Usage stays the same:

<rm src="${some.dir}"/>

And likewise for cp and mv:

<file-operation operation="cp" message="cp -a @{src} @{dst}">
    <attributes>
        <attribute name="src"/>
        <attribute name="dst"/>
    </attributes>
    <args>
        <arg value="-a"/>
        <arg value="@{src}"/>
        <arg value="@{dst}"/>
    </args>
</file-operation>

<file-operation operation="mv" message="mv @{src} @{dst}">
    <attributes>
        <attribute name="src"/>
        <attribute name="dst"/>
    </attributes>
    <args>
        <arg value="@{src}"/>
        <arg value="@{dst}"/>
    </args>
</file-operation>

With corresponding Ant script calls:

<cp src="${some.dir}" dst="${dupliate.dir}"/>
<mv src="${some.dir}" dst="${renamed.dir}"/>

One last itch remains for me. The raison d’être I started down this road in the first place was to speed up <delete dir="${some.dir}"/>. An optimization I realized early on was not just to call to rm, but to run the operation in the background:

<tempfile property="tmp.dir" prefix=".tmp."/>
<mv src="${some.dir}" dst="${tmp.dir}"/>
<rm src="${tmp.dir}" spawn="true"/>

This pattern renames ${some.dir} to a random temporary directory and deletes the temporary directory in the background. The documentation of <exec/> even claims the operation continues after the Ant script exits. Perfect!
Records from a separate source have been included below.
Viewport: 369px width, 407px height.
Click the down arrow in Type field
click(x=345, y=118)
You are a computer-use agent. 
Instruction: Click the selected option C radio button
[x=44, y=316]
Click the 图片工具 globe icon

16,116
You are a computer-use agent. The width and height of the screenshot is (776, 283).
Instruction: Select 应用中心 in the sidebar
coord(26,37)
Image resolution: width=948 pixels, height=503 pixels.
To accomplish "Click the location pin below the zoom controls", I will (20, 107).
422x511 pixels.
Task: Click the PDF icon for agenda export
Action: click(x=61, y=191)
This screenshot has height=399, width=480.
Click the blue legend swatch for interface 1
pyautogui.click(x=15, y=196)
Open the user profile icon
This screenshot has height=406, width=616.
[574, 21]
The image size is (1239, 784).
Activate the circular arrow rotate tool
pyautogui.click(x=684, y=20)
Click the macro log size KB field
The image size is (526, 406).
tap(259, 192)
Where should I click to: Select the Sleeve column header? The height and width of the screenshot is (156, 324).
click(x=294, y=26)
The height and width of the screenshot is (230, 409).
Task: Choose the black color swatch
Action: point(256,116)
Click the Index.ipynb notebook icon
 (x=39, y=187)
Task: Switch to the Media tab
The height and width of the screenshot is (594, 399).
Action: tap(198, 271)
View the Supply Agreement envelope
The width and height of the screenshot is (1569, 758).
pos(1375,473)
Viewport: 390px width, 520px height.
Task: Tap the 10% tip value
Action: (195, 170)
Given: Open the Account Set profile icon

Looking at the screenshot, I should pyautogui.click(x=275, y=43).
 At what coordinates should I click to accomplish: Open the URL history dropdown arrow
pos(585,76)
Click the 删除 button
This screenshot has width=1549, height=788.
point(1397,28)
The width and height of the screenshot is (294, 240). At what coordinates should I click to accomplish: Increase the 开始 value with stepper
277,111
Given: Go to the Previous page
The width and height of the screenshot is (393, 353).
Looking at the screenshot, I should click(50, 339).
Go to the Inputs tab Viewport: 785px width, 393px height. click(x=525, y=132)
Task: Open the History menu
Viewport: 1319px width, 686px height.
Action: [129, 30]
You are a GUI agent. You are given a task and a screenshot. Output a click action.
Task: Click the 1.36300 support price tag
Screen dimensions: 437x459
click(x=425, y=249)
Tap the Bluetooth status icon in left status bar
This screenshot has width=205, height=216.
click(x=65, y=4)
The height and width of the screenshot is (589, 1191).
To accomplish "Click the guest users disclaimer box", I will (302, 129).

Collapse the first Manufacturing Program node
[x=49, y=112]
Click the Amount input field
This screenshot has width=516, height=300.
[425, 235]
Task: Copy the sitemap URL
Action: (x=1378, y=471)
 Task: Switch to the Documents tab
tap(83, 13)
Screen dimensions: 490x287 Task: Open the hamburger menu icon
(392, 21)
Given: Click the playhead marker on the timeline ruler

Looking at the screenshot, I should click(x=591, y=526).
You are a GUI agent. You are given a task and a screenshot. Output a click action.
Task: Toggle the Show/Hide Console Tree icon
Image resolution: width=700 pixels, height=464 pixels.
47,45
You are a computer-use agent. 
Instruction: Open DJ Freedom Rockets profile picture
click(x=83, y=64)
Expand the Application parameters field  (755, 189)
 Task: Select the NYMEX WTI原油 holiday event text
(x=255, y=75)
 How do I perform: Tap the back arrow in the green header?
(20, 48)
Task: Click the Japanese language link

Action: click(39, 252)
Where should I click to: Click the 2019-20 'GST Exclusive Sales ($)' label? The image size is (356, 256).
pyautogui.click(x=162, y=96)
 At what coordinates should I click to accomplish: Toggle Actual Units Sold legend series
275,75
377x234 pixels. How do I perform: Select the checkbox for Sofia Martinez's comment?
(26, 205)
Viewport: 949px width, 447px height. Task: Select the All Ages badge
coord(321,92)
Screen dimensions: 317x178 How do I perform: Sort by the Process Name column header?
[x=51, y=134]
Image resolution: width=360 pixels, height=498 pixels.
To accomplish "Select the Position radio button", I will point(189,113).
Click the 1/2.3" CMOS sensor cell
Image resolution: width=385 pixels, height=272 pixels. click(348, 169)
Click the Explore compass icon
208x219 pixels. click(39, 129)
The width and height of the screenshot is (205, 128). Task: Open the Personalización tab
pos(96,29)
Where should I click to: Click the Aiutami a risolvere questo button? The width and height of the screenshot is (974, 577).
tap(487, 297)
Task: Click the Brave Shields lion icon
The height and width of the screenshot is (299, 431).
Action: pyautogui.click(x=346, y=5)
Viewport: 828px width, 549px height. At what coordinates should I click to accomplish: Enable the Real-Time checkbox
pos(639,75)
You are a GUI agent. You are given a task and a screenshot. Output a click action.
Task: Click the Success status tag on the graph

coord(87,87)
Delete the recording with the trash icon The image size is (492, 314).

Now to simplify usage of the pattern:

<macrodef name="rm-background">
    <attribute name="src"/>
    <attribute name="property"/>
    <attribute name="dir" default="."/>
    <attribute name="failonerror" default="false"/>
    <sequential>
        <tempfile property="@{property}" prefix=".@{property}."/>
        <mv src="@{src}" dst="${@{property}}" dir="@{dir}"
            failonerror="@{failonerror}"/>
        <rm src="${@{property}}" spawn="true" dir="@{dir}"
            failonerror="@{failonerror}"/>
    </sequential>
</macrodef>

Gives:

<rm-background src="${some.dir}" property="tmp.some.dir"/>

Notice that the temporary directory begins with a '.'. This is to make it hidden under UNIX/Cygwin so it doesn't clutter ls.

Time for a peanut butter sandwich.

UPDATE: I've saved everything in one place for easy examination.